Click here for a table of the drugs and biologicals with pass-through status expiring on 12/31/2018.

CMS Request for Information

CMS is seeking feedback as to how providers may safely and effectively transition EHR among other providers and thereby improve interoperability.

CMS is also interested in continuing the discussion as to how hospitals might improve access to charge information across providers in order to help patients understand their financial liability, including out-of-pocket costs.

Finally, CMS is soliciting comments on key designs for developing a potential model that would test private market strategies and introduce competition to improve quality of care for beneficiaries, while reducing both Medicare expenditures and beneficiaries’ out-of-pocket spending.  They are seeking feedback that would accelerate the move to a value-based healthcare system building upon the Competitive Acquisition Program (CAP) for Part B drugs.

For additional information, please contact Ron Knapp at ron.knapp@toyonassociates.com.

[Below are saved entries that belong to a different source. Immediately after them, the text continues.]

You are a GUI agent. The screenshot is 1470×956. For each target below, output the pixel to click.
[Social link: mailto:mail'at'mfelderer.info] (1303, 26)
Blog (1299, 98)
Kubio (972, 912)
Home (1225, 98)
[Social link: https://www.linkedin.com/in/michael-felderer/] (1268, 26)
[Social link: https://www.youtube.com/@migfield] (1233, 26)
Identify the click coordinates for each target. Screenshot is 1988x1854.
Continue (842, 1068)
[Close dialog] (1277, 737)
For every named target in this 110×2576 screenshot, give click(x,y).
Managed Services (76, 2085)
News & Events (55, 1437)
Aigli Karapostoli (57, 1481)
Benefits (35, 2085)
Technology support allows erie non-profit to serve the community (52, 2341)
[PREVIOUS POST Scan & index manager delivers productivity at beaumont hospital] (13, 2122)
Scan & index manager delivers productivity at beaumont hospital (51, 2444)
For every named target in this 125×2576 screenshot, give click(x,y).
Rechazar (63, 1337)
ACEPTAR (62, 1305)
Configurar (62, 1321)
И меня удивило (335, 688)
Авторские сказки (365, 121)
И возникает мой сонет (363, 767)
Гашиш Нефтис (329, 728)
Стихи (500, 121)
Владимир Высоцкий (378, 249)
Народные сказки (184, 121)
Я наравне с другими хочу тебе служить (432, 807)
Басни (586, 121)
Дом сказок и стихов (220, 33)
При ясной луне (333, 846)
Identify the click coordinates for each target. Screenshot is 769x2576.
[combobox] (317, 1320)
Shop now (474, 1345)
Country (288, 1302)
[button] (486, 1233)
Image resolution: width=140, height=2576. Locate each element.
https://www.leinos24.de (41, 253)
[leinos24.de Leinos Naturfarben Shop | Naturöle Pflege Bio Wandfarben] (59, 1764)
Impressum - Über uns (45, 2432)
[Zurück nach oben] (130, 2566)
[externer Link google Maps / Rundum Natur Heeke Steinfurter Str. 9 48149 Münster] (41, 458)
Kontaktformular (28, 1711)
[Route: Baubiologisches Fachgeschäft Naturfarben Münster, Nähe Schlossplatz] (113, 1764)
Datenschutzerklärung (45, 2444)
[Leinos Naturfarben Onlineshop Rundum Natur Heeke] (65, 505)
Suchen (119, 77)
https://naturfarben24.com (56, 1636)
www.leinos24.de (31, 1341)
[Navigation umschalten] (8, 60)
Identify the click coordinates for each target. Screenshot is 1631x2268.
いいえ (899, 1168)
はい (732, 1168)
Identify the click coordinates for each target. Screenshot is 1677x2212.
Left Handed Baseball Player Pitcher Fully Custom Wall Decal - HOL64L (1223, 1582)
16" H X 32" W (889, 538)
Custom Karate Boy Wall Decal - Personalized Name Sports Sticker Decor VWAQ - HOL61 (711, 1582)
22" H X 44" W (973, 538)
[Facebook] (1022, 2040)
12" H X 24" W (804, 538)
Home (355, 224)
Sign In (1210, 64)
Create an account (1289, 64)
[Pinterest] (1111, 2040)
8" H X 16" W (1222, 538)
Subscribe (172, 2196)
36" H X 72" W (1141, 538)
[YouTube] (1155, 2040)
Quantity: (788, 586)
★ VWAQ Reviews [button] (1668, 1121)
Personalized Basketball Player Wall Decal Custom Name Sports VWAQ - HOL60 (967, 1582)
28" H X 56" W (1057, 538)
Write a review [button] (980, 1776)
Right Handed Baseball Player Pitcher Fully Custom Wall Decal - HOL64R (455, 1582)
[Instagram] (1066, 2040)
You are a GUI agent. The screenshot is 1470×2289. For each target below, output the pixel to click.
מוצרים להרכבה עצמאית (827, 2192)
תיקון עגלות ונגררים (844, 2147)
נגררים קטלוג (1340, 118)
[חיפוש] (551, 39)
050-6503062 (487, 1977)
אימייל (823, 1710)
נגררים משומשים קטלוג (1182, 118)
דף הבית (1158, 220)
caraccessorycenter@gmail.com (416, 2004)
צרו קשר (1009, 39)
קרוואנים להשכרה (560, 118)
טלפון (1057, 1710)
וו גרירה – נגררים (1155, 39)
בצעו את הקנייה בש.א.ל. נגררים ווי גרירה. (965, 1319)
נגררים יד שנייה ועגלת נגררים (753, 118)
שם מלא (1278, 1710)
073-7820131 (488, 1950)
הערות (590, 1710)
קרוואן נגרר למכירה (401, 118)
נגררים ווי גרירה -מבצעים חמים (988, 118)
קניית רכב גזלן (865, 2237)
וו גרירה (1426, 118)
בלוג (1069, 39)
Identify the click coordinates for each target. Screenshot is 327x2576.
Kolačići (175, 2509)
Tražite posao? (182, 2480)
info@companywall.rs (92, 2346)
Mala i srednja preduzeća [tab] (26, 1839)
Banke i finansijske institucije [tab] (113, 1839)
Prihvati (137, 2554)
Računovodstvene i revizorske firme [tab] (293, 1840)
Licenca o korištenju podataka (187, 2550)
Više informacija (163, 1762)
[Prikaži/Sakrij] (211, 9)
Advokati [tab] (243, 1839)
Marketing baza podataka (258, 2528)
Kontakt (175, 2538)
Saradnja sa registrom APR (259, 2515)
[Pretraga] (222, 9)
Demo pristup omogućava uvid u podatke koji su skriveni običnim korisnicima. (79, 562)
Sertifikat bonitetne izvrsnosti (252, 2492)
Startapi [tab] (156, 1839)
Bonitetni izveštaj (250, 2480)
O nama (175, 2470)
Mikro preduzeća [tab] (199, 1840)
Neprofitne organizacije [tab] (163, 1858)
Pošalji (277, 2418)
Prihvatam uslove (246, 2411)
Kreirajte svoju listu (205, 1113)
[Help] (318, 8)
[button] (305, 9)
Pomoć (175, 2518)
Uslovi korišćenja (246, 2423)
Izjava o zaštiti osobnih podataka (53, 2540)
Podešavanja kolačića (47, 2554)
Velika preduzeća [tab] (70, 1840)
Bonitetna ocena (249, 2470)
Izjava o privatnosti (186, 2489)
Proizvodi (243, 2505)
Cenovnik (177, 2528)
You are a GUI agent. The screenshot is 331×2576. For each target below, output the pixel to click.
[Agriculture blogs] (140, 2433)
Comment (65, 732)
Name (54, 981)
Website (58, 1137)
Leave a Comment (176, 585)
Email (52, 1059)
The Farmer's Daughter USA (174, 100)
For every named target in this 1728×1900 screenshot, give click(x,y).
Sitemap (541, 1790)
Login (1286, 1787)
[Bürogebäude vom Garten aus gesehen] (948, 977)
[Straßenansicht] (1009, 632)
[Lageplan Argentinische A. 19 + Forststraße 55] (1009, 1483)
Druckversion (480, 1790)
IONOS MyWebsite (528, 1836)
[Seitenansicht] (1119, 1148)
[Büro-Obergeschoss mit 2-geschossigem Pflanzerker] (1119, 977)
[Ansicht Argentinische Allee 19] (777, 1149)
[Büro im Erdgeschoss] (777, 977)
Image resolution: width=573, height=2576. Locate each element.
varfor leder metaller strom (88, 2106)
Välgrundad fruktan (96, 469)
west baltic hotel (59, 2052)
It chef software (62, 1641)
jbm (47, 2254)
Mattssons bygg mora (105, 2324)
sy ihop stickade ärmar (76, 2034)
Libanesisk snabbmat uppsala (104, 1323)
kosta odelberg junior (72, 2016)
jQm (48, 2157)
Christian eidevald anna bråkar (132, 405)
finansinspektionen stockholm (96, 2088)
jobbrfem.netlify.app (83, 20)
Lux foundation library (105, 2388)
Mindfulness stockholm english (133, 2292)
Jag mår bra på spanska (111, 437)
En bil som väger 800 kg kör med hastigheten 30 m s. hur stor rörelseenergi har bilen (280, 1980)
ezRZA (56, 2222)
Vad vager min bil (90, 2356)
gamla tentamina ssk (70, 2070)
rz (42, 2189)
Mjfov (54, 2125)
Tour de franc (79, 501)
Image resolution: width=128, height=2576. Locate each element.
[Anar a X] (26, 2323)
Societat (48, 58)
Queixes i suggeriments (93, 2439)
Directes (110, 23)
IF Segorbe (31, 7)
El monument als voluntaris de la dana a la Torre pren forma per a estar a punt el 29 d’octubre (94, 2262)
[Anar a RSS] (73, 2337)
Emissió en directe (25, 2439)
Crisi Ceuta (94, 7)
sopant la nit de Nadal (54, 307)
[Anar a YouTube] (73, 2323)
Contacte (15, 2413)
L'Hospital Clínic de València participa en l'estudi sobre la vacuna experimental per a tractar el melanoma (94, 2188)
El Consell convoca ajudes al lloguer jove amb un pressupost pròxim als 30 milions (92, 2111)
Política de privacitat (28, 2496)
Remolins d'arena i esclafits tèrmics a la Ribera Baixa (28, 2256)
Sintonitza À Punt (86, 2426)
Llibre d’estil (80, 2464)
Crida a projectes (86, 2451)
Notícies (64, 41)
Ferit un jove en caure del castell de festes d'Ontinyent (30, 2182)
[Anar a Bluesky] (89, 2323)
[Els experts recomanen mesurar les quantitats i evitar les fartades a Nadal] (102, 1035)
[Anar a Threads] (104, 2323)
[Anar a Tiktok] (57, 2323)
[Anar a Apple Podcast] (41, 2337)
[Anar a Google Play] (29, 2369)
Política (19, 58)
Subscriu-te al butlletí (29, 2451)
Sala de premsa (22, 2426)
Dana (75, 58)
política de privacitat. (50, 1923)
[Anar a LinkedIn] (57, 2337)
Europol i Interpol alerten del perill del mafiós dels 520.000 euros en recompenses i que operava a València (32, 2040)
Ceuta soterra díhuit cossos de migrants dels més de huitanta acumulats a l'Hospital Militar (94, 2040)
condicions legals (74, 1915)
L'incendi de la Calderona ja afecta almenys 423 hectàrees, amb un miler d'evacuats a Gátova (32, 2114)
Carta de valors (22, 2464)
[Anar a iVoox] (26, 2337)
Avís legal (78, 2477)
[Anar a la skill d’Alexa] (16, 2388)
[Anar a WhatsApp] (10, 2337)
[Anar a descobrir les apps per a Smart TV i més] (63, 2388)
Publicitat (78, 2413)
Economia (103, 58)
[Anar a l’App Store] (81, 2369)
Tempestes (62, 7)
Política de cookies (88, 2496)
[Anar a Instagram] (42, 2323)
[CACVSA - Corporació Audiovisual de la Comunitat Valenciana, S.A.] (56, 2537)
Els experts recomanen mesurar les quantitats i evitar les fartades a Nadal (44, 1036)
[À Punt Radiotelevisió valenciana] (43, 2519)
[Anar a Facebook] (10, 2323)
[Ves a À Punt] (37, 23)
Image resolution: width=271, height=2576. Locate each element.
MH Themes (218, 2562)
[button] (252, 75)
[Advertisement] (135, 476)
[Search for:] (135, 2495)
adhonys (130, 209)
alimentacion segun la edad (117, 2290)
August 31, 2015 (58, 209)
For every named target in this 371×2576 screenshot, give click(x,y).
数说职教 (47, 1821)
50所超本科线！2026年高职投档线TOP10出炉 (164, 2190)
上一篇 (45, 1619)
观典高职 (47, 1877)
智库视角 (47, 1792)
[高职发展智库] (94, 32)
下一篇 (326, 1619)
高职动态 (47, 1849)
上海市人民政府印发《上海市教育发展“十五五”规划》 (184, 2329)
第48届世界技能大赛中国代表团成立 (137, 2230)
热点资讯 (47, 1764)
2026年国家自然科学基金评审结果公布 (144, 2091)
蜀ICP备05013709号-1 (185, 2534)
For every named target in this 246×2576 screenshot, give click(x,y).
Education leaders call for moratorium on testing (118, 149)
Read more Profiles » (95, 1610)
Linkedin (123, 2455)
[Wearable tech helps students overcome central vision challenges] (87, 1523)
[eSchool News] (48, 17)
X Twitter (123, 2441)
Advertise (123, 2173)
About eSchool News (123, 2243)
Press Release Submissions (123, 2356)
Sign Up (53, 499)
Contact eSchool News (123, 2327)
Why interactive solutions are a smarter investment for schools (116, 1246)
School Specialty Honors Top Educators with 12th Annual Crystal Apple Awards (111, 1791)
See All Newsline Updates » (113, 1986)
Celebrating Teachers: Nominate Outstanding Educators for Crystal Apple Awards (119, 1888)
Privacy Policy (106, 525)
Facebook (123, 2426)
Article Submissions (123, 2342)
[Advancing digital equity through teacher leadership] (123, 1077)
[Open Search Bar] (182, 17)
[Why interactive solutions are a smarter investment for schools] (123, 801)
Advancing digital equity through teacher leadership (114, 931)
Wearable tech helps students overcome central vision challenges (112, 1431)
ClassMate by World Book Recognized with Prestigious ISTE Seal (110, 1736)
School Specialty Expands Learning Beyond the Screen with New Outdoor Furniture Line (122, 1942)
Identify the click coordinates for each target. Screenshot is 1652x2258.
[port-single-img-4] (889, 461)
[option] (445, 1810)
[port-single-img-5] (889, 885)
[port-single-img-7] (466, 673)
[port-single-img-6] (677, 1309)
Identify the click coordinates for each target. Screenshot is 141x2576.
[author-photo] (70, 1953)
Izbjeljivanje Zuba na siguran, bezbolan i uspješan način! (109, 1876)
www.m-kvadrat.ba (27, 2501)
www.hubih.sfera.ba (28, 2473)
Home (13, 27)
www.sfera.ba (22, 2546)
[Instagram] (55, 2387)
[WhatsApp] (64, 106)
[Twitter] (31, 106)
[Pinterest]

Other Recently Published Proposed Rules  

CY 2019 HHA PPS Proposed Rule [CMS-1689-P]
(FR Publish Date 7/12/2018)
  • Expected 2.1% increase in payments to HHAs in CY 2019
  • Rural add-on payment extended for CYs 2019 through 2022 with new methodology
  • Cost of remote patient monitoring will be allowable costs on the Medicare cost report
CY 2019 ESRD PPS and DMEPOS Proposed Rule [CMS-1691-P]
[FR Publish Date 7/19/2018)
  • Proposed ESRD
  • Updates to ESRD QIP measures and codifying several previously finalized requirements
  • Changes to the DMEPOS Competitive Bidding Program (CBP)
Physician Fee Schedule, Quality Programs, and Medicaid Interoperability Proposed Rule [CMS-1693-P]
(FR Publish Date 7/27/2018)
  • Updates to PFS RVUs, including an increase in the conversion factor of 0.13% to $36.0463
  • Elimination of payment distinction and documentation requirements E&M visit levels 2
    through 5
  • 50% multiple procedure payment adjustment when E&M visits and procedures with global periods are furnished together
  • Moving forward with Appropriate Use Criteria (AUC) using a Clinical Decision Support Mechanism (CDSM)
    >Effective 1/1/2020, physicians and other practitioners who order advance diagnostic
    imaging must consult with AUC and report the consultation information on the claims.